Не только среди студентов, но и у многих очевидцев получилось впечатление, что весь инцидент был создан неумелыми полицейскими распоряжениями, вызвавшими то самое скопление студентов, которое затем пришлось рассеивать силой. Для революционных организаций возникшее по этому поводу возмущение было желанным предлогом для начала серьезной борьбы. Вечер 8 февраля и состоявшиеся в тот день студенческие вечеринки прошли спокойно. Но со следующего дня в Университете стала развиваться усиленная агитация. Доказывали, что студенчеству нанесено оскорбление; приравнивали разгон толпы на улице к телесному наказанию (к которому русское общество питало болезненное отвращение); говорили о необходимости протеста. На сходке, затянувшейся на два дня (9–10 февраля), присутствовало около половины всех студентов (до 2000 человек). Отвергнуты были предложения о принесении жалобы в суд на действия полиции, а также о подаче петиции на высочайшее имя: эти решения не давали бы дальнейшей пищи для беспорядков. Восторжествовало предложение о прекращении занятий. В резолюции говорилось о «насилии, унижающем достоинство, которое преступно даже в применении к самому темному и безгласному слою населения». — «Мы объявляем, — заявлялось далее, — С.-Петербургский Университет закрытым и прекращаем хождение на лекции, и, присутствуя в Университете, препятствуем кому бы то ни было их посещать.

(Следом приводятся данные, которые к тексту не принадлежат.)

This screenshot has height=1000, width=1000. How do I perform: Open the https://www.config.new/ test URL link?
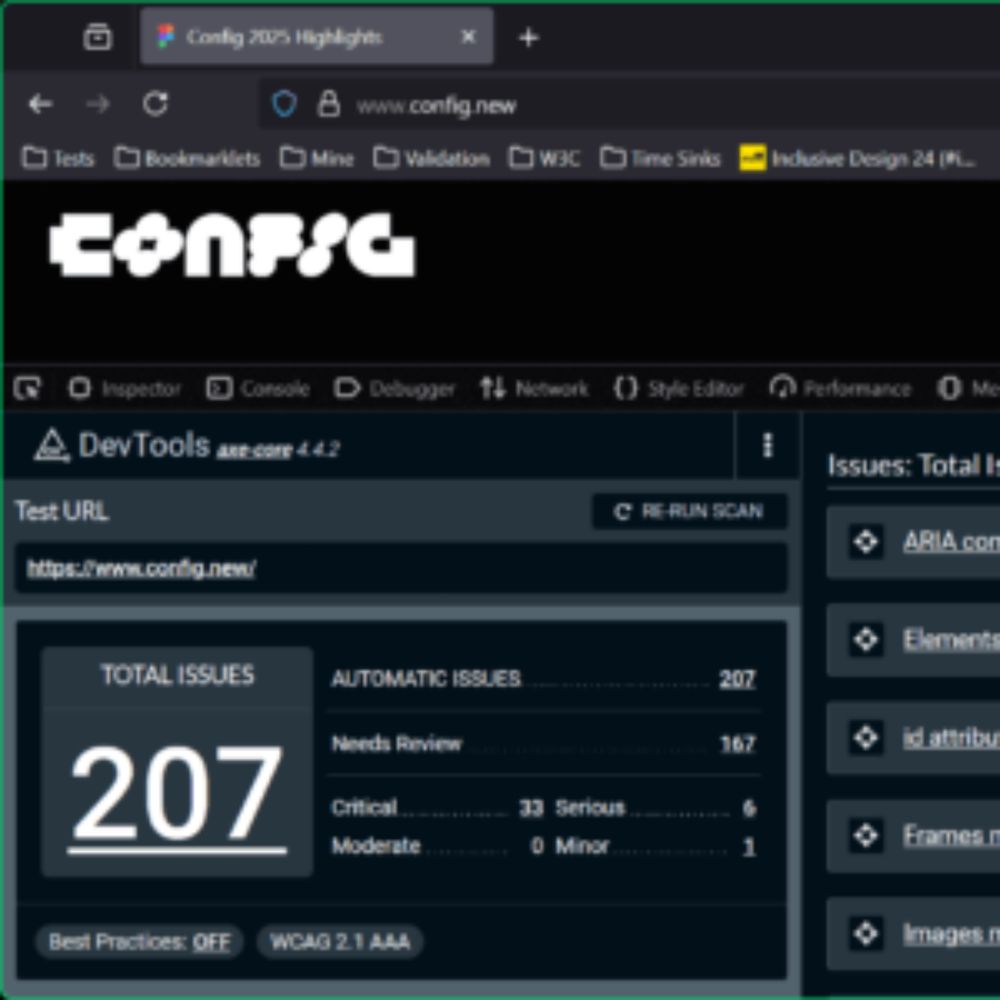(x=141, y=568)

Мы продолжаем этот способ обструкции, пока не будут удовлетворены наши требования: 1) опубликование во всеобщее сведение всех инструкций, которыми руководствовались полиция и администрация в отношении студентов, и 2) гарантии физической неприкосновенности нашей личности». Эти требования были составлены весьма умело: в них как будто не было ничего «политического», и в то же время всегда было возможно сказать, что они не выполнены. Ибо что могла значить «гарантия?» Если речь шла о неосновательном, беззаконном насилии — оно запрещалось и без того; против него надлежало обращаться в суд. Если же речь шла о противодействии запрещенным деяниям — какое правительство могло бы дать гарантию, что полиция впредь будет стоять пассивно под градом — уже не снежков, а, скажем, камней?

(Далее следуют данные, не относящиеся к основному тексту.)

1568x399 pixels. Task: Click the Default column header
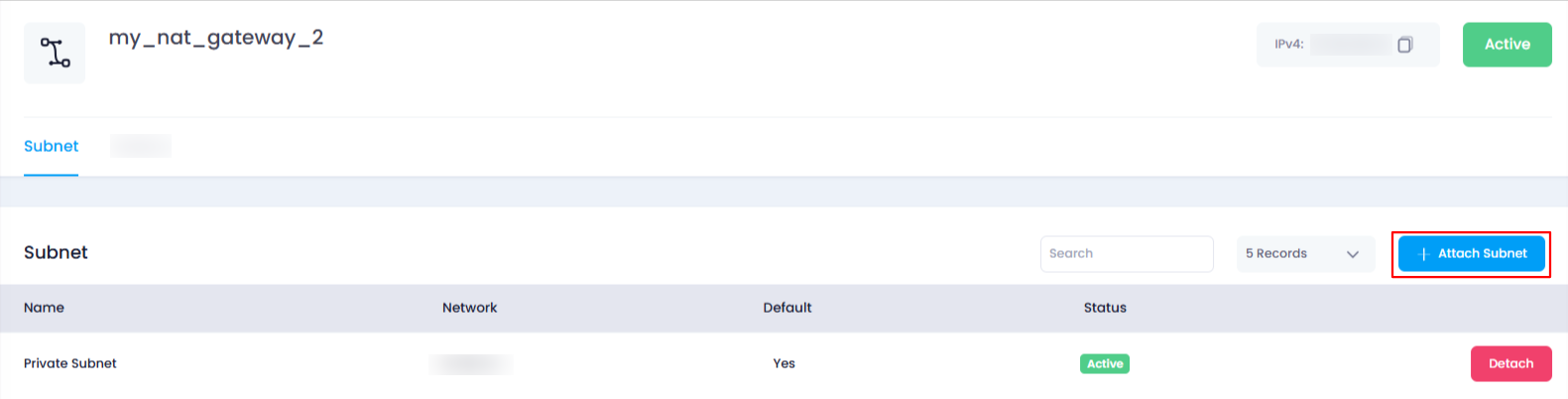(x=787, y=308)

Ректор В. И. Сергеевич мужественно явился 10 февраля на сходку. «Я буду обвинять вас, — говорил он, — перед вашим здравым смыслом. Действовать можно только надеясь на успех. Требовать можно чего угодно — хотя бы райских птиц, только они не выживут в нашем климате. Вы объявили, что будете мешать чтению лекций. Начальство, таким образом, упраздняется. В университете создается временное правительство. Все возмущены этим поводом. Случается, что полиция перехватит через край в своем служебном усердии. Но революция в закрытом помещении — нелепость. Вы читали правила при поступлении в университет, вы дали слово их исполнять».

На слова ректора внимания не обратили. 11 февраля в университете началась обструкция на лекциях некоторых профессоров, не пожелавших подчиниться постановлению сходки. На следующий день, 12 февраля, движение перекинулось на другие учебные заведения. Был брошен лозунг: «Студентов, ваших товарищей, избивают!». В один день забастовали Высшие женские курсы, Военно-медицинская академия, Горный, Лесной, Электротехнический институты, Академия художеств, и только в недавно открытом Женском медицинском институте нашлось смелое меньшинство, не пожелавшее подчиниться насилию. Всюду выставлялось то же туманное, но эффектное требование «гарантий». Создан был организационный комитет для руководства забастовкой. 15 февраля движение распространилось на Москву, где прекратились занятия во всех высших учебных заведениях, 17-го — в Киеве, Харькове, — движение захватило все русские университеты. Быстрота распространения забастовки была тем более примечательна, что в печати до 21 февраля об этом не появилось ни строки. Газеты писали о скоропостижной кончине президента Ф. Фора, о попытке Деруледа вызвать военный переворот, но о забастовке писать не разрешалось.